Caracas, Venezuela – Enquanto nuvens escuras pairavam sobre uma rua estranhamente vazia no bairro de Petare, Eglle Camacho começou a ouvir um barulho surdo e rítmico.
O barulho logo cresceu. De suas janelas e portas, pessoas estavam armadas com utensílios de cozinha, batendo colheres contra panelas. Elas começaram a se espalhar pela rua. Camacho decidiu se juntar a elas.
A marcha improvisada seguiu em direção ao centro da capital venezuelana, Caracas, na segunda-feira, reunindo milhares de pessoas a pé e de moto.
O que os uniu foi a indignação pelo que consideraram resultados eleitorais fraudulentos anunciados em favor do presidente Nicolás Maduro.
Camacho tirou muitas fotos naquele dia – os sorrisos, as bandeiras e até mesmo a violência – mas ela disse à Al Jazeera que já apagou todas elas. Ela teme o que o governo de Maduro pode fazer com os manifestantes que apoiam as alegações de vitória da oposição.
“Há tanta perseguição”, disse Camacho de sua casa em Petare. “Eles estão entrando nos bairros para procurar pessoas.”
Esse medo se espalhou nos dias que se seguiram à eleição presidencial de 28 de julho.
Por semanas, pesquisas de opinião antes da votação sugeriram que Maduro perderia para o diplomata aposentado Edmundo Gonzalez, desde que as eleições fossem livres e justas. O rival de Maduro tinha uma liderança considerável – cerca de 30 pontos. Pesquisas de boca de urna refletiam uma tendência semelhante.

== Lista de tarefas ==
a) Você consegue resumir em duas frases a reportagem sobre os protestos na Venezuela?
b) Pode repetir sem alterações o trecho da reportagem sobre os protestos na Venezuela que começa nas palavras que contêm "O que os uniu" e para logo depois de "28 de julho."?
c) Como você daria continuidade à reportagem sobre os protestos na Venezuela, a partir da última frase apresentada?

== Material fornecido ==
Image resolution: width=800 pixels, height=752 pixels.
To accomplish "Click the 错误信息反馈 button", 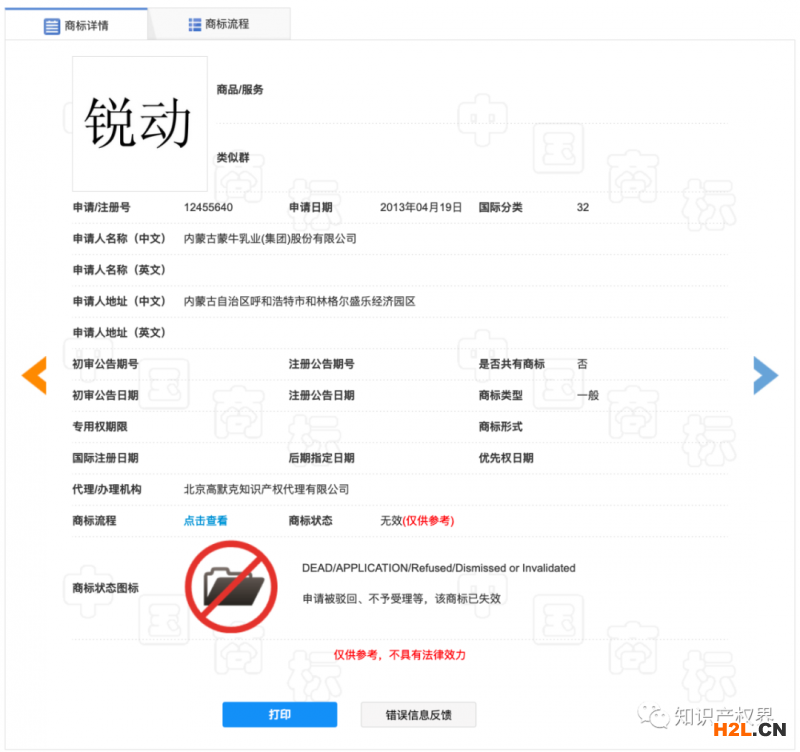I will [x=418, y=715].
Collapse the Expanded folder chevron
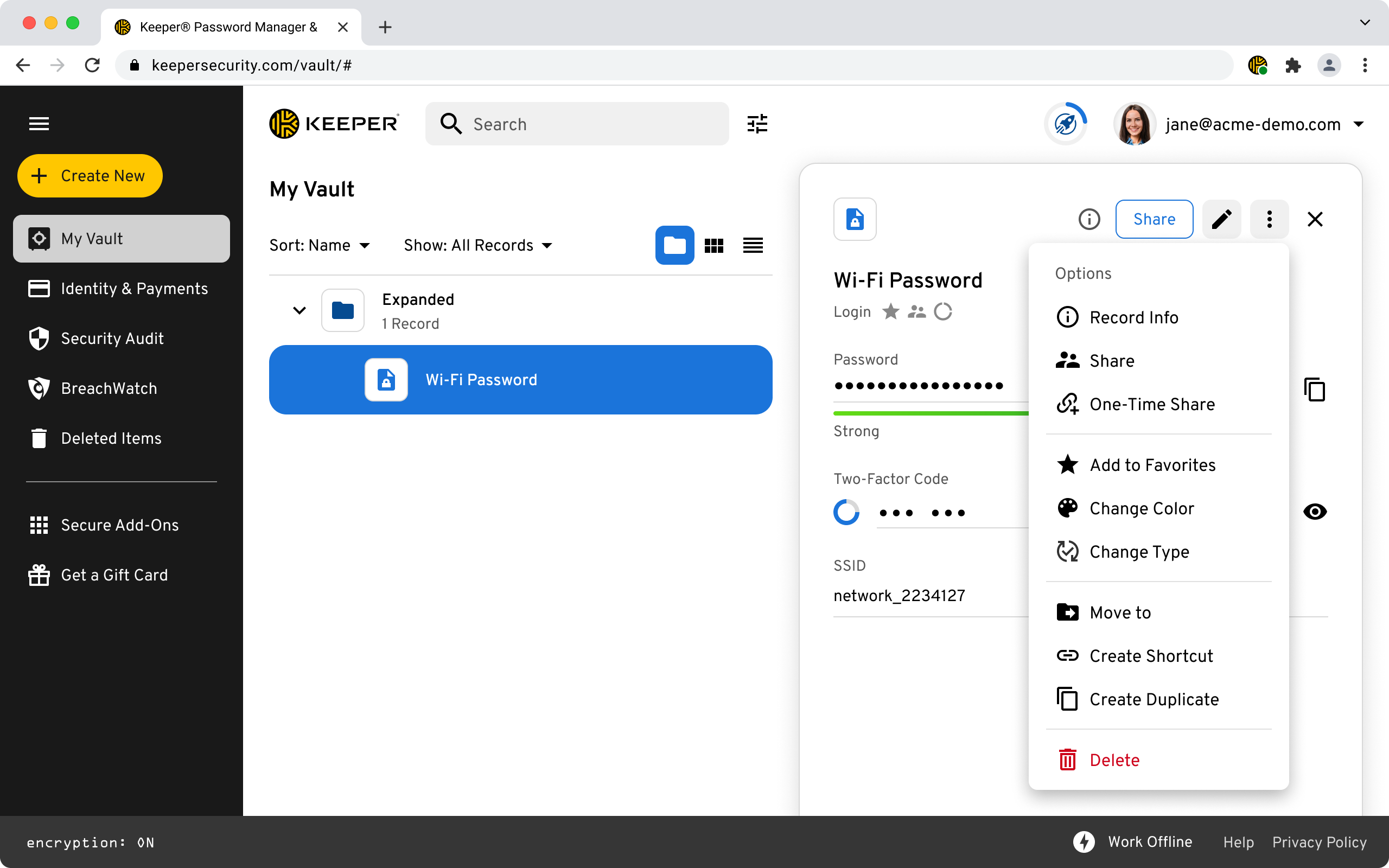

== Lista de respostas ==
a) Em Petare, moradores que batiam panelas formaram uma marcha de milhares de pessoas rumo ao centro de Caracas, indignados com o que consideraram resultados eleitorais fraudulentos a favor de Nicolás Maduro. Eglle Camacho, que se juntou à marcha, apagou suas fotos por medo da perseguição do governo, um temor que se espalhou após a eleição de 28 de julho, antes da qual as pesquisas davam ao rival Edmundo Gonzalez uma liderança de cerca de 30 pontos.

b)
O que os uniu foi a indignação pelo que consideraram resultados eleitorais fraudulentos anunciados em favor do presidente Nicolás Maduro.
Camacho tirou muitas fotos naquele dia – os sorrisos, as bandeiras e até mesmo a violência – mas ela disse à Al Jazeera que já apagou todas elas. Ela teme o que o governo de Maduro pode fazer com os manifestantes que apoiam as alegações de vitória da oposição.
“Há tanta perseguição”, disse Camacho de sua casa em Petare. “Eles estão entrando nos bairros para procurar pessoas.”
Esse medo se espalhou nos dias que se seguiram à eleição presidencial de 28 de julho.

c)
Mas quando o Conselho Nacional Eleitoral (CNE) da Venezuela anunciou o resultado da votação na manhã de segunda-feira, ele contou uma história diferente. A agência governamental alegou que Maduro havia vencido com mais de 51% dos votos, confortáveis sete pontos à frente de Gonzalez.
Manifestações começaram, e confrontos entre apoiadores da oposição e forças de segurança se seguiram. Alguns levaram a detenções, ferimentos e até mesmo mortes.
Após dias de turbulência, muitos apoiadores da oposição estão em terra de ninguém, navegando por um caminho estreito entre a esperança e o medo sobre o que virá a seguir.
Jorge Fermin, 86, protesta há anos contra o regime socialista na Venezuela, primeiro sob o comando do falecido Hugo Chávez e depois sob seu sucessor escolhido a dedo, Maduro.
Em uma reunião no centro de Caracas, o ex-funcionário do Ministério da Educação agita um cartaz feito em casa no ar.
O pôster oferece uma ilusão de ótica: visto de um lado, ele mostra o rosto de Gonzalez. Olhe de outro ângulo, porém, e ele mostra Maria Corina Machado, a candidata que deveria concorrer contra Maduro, apenas para ser banida de cargos públicos.
“Esta é a maior mentira do mundo”, disse Fermin sobre os resultados da CNE. “O governo sabe o resultado verdadeiro, mas não quer mostrá-lo.”
O governo de Maduro até agora não publicou as contagens de votos de seções eleitorais individuais, como tem sido a tradição no passado. Tudo o que o CNE ofereceu foi a porcentagem geral.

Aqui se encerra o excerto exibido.